Works

SOURCE MATERIAL

year2023 statuscompleted durationvariable typescore practiceacoustic toolmusescoretoolsupercollider locationLondon (Guildhall School of Music & Drama) instrumentationSoprano, Mezzo-Soprano, Countertenor, Tenor, Baritone

SOURCE MATERIAL was composed for EXAUDI, under the supervision of James Weeks. In a similar fashion to SYNTAX, SOURCE MATERIAL is a work which draws heavily on notions of historical enquiry. With this work, it was important to me to use a choral ensemble in a way which did not ignore the vast history of choral music. Many questions emerged at the start of the writing process, such as whether historical enquiry was possible in music without the use of pastiche, or whether it was possible to write a truly new work for vocal ensemble in today’s world.

It became clear that I wanted to work with historical vocal material in a new way. I was deeply interested by an idea arrived at through research into medieval and Renaissance vocal music: that developments in polyphony are an apt metaphor for societal developments. Vocal lines existing independently can be seen to represent individual sovereignty, while their contrapuntal combination represents how individuals within a society interface with a community. Additionally, religious history became a significant factor in the initial planning phase. I became interested in taking the monophonic roots of early music and creating a vocal ensemble piece that generated polyphony in a contemporary way.

I began by collecting a series of monophonic vocal compositions to form a corpus of works. I was inspired by the ideas of Michael Finnissy regarding transcription, specifically the concept of ‘writing through’ a particular composer. I wanted to create a modern ‘transcription’ of multiple works at once. I performed an intervallic analysis on several notated choral works, a process similar to the treatment of training data in machine learning. I was interested to see what kind of composition could emerge from ‘training’ a computer algorithm on an existing corpus. Each piece was analyzed, and a tally was kept of how often each interval occurred, including unisons.

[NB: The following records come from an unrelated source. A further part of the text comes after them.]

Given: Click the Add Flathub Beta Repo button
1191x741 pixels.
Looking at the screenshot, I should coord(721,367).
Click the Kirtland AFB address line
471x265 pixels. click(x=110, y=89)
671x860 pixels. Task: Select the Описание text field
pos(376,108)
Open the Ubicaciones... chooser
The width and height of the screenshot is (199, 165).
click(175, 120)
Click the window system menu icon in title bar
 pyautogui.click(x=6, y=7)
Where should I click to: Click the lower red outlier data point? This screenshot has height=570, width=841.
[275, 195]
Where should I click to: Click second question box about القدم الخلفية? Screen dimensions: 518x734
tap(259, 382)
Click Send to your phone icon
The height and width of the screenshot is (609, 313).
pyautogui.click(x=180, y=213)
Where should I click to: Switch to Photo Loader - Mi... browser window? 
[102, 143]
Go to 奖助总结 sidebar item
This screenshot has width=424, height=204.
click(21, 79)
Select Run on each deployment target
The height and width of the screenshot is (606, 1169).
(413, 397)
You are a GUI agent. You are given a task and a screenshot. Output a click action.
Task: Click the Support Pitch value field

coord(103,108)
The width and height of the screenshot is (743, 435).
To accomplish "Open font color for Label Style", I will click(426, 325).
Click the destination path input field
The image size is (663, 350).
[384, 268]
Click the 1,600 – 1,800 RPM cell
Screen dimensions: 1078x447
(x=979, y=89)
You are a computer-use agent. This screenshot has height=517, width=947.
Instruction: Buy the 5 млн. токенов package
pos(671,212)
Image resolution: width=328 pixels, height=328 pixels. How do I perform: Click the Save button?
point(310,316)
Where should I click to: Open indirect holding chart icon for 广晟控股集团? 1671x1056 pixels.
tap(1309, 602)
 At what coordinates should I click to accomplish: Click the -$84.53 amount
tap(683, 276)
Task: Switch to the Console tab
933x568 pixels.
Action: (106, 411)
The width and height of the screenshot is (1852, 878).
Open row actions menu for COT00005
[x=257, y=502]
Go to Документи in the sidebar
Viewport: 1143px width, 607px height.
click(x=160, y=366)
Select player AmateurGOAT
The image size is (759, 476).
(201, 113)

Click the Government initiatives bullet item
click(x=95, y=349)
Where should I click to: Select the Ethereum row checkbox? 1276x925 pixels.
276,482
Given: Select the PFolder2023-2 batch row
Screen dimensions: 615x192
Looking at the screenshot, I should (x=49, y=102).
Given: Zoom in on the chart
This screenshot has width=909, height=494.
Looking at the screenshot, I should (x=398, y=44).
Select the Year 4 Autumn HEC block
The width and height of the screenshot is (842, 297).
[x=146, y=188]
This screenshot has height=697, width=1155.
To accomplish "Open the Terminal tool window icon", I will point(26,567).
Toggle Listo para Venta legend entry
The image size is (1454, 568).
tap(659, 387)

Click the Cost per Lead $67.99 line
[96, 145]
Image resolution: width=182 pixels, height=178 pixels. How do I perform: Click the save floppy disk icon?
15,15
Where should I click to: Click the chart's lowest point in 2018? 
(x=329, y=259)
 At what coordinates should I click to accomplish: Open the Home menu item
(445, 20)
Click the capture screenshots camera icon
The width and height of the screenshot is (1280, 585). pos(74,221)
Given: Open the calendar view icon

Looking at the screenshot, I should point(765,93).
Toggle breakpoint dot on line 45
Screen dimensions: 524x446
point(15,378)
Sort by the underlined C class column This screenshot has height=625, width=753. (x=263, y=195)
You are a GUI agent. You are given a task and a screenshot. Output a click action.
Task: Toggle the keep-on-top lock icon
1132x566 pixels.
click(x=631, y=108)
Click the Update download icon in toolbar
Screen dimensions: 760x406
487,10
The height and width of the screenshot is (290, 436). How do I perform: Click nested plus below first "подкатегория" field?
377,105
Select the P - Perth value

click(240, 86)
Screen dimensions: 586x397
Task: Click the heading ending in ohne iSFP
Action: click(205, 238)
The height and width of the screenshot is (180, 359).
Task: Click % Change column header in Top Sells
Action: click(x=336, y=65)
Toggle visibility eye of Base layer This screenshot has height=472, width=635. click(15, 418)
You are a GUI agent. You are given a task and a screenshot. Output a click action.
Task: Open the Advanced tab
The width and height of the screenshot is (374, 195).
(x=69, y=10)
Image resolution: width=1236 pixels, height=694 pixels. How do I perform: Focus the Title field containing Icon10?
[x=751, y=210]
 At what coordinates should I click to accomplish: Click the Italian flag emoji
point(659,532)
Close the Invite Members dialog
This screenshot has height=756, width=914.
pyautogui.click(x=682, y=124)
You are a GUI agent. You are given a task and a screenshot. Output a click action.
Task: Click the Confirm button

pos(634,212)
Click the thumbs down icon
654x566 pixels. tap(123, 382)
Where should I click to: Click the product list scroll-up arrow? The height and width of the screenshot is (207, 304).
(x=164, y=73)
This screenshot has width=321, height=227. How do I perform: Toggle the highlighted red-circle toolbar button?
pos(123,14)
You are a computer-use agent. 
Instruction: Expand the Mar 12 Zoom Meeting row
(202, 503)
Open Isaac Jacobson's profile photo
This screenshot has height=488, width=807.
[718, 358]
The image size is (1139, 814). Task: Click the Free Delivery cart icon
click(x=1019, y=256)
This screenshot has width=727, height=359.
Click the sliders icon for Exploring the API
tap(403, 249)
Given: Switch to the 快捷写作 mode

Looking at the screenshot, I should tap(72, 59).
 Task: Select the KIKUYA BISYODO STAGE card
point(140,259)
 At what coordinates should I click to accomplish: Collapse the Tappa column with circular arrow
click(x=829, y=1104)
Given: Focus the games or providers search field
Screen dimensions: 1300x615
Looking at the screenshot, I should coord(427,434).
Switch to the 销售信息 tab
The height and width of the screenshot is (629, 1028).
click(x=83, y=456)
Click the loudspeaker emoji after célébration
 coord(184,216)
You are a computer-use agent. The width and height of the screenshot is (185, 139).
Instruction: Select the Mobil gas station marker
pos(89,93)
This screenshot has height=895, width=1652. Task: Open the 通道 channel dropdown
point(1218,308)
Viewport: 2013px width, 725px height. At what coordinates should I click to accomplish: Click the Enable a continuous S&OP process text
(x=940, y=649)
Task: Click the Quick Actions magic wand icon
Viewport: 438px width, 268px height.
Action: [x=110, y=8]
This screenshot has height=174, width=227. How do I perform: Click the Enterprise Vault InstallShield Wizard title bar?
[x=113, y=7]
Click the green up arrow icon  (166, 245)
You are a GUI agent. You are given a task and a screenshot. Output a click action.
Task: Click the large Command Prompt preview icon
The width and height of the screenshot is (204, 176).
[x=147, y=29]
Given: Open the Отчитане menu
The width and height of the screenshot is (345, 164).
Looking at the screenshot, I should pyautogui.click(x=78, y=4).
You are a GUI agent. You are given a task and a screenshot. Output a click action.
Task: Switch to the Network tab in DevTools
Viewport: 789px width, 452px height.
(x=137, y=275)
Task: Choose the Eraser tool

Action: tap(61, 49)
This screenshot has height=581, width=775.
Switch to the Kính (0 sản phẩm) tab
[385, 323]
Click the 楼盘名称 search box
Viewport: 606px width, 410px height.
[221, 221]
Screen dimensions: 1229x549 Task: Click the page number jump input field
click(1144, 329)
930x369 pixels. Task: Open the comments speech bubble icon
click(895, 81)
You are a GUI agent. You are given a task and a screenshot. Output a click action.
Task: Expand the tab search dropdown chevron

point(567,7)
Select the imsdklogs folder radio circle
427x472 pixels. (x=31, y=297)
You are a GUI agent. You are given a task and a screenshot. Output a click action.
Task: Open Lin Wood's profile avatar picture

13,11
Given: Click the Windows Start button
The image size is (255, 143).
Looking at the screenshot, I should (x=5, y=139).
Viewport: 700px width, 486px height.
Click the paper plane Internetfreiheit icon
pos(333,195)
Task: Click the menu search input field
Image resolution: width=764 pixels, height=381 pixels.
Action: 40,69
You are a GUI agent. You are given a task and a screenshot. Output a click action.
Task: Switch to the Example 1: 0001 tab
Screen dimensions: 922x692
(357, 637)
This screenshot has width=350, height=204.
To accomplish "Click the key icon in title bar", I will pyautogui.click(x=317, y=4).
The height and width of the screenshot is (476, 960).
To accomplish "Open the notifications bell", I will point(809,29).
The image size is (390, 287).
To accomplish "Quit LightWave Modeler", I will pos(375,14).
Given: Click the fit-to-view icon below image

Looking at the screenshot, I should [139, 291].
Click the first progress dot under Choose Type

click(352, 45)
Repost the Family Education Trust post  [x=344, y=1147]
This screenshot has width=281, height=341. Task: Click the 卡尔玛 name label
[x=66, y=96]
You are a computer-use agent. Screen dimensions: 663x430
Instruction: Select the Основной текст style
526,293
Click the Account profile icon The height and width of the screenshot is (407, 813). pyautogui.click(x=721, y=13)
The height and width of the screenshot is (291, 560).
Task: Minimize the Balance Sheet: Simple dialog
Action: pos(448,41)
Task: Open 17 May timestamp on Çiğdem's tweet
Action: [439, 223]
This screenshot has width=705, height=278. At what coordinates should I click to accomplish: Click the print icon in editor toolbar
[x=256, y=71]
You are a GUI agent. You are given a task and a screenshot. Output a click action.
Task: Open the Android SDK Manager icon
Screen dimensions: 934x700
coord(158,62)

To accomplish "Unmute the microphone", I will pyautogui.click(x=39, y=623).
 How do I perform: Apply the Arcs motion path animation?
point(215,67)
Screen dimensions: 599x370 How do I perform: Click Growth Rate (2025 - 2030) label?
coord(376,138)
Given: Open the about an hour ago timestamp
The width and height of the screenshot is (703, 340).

Once the intervallic frequencies were collected, the results were aggregated into a single list that formed the basis for a Supercollider algorithm. A melody was generated by choosing a random starting note, with each subsequent interval selected at random from the weighted list derived from the source compositions. By analyzing the intervals of the source material, the probability of an interval being selected by the algorithm was directly related to its frequency in the original corpus. In this way, the source pieces were abstracted and combined into a new, single melody.

To translate this melody for the ensemble, I orchestrated it across the voices based entirely on their respective ranges, allowing the physical limitations of the singers to dictate the texture. All surrounding material in the other voices consists of different expressions of this same melody; notes are either held as drones or the melody is rhythmically augmented. I also introduced slight variations in tempo to disrupt the rhythmic regularity implied by the note durations, creating barely perceptible disruptions to the metric surface of the music.

The text used for the piece is the Kyrie eléison and Christe eléison. This text serves as a placeholder extracted from the very Gregorian chants and vocal pieces that informed the melodic material. It was my ambition that this text would contextualize the work and make the reference to religious tradition explicit. My enquiries into the beginnings of polyphony are represented here: the ensemble sings together, yet each performer maintains their own distinct representation of the shared melodic line.